Adenovirus-mediated expression of β-adrenergic receptor kinase C-terminus reduces intimal hyperplasia and luminal stenosis of arteriovenous polytetrafluoroethylene grafts in pigs

Background - Hemodialysis vascular access dysfunction is the single most important cause of morbidity in kidney hemodialysis patients. Failure of an arteriovenous polytetrafluoroethylene ( PTFE) graft, the most common form of hemodialysis access, is primarily due to intimal hyperplasia and thrombosis at the venous anastomosis. Methods and Results - This study was aimed at evaluating the efficacy and safety of an adenoviral vector (Ad2/beta ARKct) encoding the carboxyl terminus of beta-adrenergic receptor kinase (beta ARKct) in a pig model of arteriovenous PTFE graft failure. Transduction of the external jugular vein with Ad2/beta ARKct (5E9, 5E10, or 5E11 particles per vein) did not result in systemic toxicity, as measured by clinical and pathological assessments.
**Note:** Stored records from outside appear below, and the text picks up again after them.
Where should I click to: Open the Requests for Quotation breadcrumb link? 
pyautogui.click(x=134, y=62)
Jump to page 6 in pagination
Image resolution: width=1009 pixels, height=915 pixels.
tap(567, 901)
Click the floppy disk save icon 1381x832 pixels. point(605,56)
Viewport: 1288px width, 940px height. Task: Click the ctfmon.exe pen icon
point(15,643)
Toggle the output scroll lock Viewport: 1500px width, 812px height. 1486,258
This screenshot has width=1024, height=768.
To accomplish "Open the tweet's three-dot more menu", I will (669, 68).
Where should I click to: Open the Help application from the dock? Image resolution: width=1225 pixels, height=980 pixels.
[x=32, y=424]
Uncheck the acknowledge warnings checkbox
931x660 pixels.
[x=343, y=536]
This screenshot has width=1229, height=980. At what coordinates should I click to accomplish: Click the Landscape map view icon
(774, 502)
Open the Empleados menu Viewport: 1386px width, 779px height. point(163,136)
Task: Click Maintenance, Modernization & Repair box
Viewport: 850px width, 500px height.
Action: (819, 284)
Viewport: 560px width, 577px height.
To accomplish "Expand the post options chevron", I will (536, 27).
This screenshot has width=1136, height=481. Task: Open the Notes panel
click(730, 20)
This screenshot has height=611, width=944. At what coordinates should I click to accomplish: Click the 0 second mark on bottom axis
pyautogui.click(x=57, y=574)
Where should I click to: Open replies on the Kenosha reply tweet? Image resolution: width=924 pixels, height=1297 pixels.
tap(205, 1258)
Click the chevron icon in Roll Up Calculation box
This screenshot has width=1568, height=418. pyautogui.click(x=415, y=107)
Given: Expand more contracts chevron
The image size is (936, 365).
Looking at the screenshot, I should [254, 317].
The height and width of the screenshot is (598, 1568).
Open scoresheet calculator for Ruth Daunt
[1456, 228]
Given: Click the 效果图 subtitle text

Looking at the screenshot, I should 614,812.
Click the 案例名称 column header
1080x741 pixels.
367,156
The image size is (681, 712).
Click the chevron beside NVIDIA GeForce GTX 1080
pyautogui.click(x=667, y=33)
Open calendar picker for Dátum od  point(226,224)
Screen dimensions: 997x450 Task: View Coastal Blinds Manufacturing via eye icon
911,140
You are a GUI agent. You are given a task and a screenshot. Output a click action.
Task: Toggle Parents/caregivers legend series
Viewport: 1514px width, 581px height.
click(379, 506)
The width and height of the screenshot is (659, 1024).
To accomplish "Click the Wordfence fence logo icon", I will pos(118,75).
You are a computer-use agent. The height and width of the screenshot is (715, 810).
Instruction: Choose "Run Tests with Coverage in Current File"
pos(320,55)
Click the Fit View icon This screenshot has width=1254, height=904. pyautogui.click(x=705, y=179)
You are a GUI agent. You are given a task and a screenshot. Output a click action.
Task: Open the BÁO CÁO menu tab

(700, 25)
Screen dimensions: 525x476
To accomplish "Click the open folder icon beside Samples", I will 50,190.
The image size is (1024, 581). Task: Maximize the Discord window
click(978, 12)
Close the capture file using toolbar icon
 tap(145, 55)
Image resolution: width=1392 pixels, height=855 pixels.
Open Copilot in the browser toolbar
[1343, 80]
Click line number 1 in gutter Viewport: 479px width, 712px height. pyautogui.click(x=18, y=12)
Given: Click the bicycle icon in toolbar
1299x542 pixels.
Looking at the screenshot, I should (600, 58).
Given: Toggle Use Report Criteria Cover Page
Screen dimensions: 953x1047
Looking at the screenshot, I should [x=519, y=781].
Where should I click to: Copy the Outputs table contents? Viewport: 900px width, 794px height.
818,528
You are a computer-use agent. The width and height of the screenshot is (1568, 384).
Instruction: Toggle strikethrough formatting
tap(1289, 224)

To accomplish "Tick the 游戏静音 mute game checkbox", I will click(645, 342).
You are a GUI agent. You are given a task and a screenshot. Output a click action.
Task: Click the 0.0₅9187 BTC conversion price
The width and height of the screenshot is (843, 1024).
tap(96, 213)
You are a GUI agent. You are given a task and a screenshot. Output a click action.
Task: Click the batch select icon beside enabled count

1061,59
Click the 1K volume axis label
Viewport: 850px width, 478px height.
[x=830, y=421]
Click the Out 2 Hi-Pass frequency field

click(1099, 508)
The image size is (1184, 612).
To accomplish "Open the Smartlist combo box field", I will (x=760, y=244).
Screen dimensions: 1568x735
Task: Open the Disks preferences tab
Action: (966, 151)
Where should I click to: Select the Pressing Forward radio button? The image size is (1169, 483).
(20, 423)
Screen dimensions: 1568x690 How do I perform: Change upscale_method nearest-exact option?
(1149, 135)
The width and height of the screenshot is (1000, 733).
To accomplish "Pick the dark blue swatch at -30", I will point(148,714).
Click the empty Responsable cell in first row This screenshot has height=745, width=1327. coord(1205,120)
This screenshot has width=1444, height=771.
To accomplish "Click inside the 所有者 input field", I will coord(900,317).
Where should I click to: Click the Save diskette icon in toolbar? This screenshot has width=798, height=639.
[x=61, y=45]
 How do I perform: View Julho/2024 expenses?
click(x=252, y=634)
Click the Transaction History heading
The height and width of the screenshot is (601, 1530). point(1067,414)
Ad2/beta ARKct significantly reduced neointimal hyperplasia in the graft/vein anastomosis. It also improved the graft patency rate and angiographic score, as measured histologically and angiographically, compared with vehicle or empty viral vector controls. Conclusions - Our results suggest that local administration of adenoviral vectors encoding beta ARKct into the jugular vein represents a viable strategy to treat AV graft hemodialysis vascular access failure.